Attachment style, life stage, past experiences, and personality usually shape how someone evaluates a partner more than gender does. A securely attached person of either sex tends to weigh fit steadily; an anxious one may rush; an avoidant one may keep scanning for reasons to stay distant. Culture and circumstance reshape the whole picture.

Questions people ask about this

Do women tend to evaluate partners more carefully than men?

On average, some research suggests women evaluate compatibility somewhat more deliberately and commit more cautiously, while men may attach faster. But the difference is modest, the distributions overlap heavily, and attachment style often predicts the pace better than gender alone.

What do women tend to look for most in a potential partner?

Studies suggest kindness, intelligence, and mutual attraction rank near the top for both sexes, with women on average weighting dependability and emotional security somewhat more. In practice, consistency, respect, and how someone treats others often matter more than any single trait.

Does slow commitment mean a woman isn't interested?

Not necessarily. A more deliberate pace often reflects genuine evaluation of fit and emotional safety rather than disinterest or game-playing. Many women want to see consistency over time before fully committing. Pushing for a fast decision can undercut the very process that helps relationships last.

Are women mainly attracted to status and money?

Research is more nuanced than the stereotype. While average emphasis on stability is somewhat higher, kindness, attraction, and intelligence top the list for both sexes. And studies find that what people say they prefer often fails to predict who they actually feel drawn to in real interactions.

Why does consistency seem to matter so much?

Because consistency signals reliability and emotional safety, which research links closely to whether a relationship will feel secure. A pattern of follow-through over weeks tends to tell more about who a partner really is than a single impressive evening, so many women weigh it heavily.

Can strong chemistry override these evaluations?

Chemistry matters and can be powerful, but for many people it doesn't settle the question on its own. Someone can feel real attraction and still hold back while assessing whether they feel respected and safe. Both questions — attraction and security — often run in parallel rather than one overriding the other.

Research sources

These references point to the published research and established frameworks behind this page. They are provided for further reading; see our research methodology for how sources are selected.

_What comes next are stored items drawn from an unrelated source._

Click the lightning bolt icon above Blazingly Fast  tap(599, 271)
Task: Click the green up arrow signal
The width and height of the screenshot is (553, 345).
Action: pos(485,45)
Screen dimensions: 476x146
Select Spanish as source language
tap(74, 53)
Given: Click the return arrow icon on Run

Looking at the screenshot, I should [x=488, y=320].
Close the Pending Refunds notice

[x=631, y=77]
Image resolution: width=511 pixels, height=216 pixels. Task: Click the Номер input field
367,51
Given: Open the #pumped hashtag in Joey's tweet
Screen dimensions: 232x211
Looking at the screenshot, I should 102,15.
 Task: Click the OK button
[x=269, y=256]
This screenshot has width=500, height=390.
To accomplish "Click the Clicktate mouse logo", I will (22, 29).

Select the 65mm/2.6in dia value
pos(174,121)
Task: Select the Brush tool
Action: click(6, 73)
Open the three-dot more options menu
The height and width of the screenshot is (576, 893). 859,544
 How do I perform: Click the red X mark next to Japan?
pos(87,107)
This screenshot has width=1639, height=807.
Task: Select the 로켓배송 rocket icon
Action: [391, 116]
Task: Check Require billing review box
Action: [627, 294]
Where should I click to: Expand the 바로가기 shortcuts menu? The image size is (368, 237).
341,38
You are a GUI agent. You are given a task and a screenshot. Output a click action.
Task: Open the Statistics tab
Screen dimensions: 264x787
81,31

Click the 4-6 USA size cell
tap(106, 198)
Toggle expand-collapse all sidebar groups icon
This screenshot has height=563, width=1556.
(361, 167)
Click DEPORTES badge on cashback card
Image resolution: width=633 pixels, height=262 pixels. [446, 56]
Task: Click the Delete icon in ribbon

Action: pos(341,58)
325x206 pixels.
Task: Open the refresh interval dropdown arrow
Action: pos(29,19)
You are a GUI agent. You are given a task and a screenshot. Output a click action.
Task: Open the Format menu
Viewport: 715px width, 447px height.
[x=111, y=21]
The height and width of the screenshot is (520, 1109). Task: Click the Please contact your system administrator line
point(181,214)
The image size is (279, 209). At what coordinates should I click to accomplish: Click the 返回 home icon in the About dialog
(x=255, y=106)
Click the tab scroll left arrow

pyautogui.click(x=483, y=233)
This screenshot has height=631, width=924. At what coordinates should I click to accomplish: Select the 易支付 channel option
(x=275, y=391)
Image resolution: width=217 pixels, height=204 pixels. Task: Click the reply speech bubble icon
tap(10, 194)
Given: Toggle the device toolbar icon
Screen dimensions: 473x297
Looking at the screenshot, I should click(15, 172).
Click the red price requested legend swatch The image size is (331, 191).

  1. Buss, D. M. (1989). Sex differences in human mate preferences: Evolutionary hypotheses tested in 37 cultures. Behavioral and Brain Sciences, 12(1), 1–49.
  2. Eastwick, P. W., & Finkel, E. J. (2008). Sex differences in mate preferences revisited: Do people know what they initially desire in a romantic partner? Journal of Personality and Social Psychology, 94(2), 245–264.
  3. Rubin, Z., Peplau, L. A., & Hill, C. T. (1981). Loving and leaving: Sex differences in romantic attachments. Sex Roles, 7(8), 821–835.
  4. Reis, H. T., & Shaver, P. (1988). Intimacy as an interpersonal process. In Handbook of Personal Relationships.
  5. Hyde, J. S. (2005). The gender similarities hypothesis. American Psychologist, 60(6), 581–592.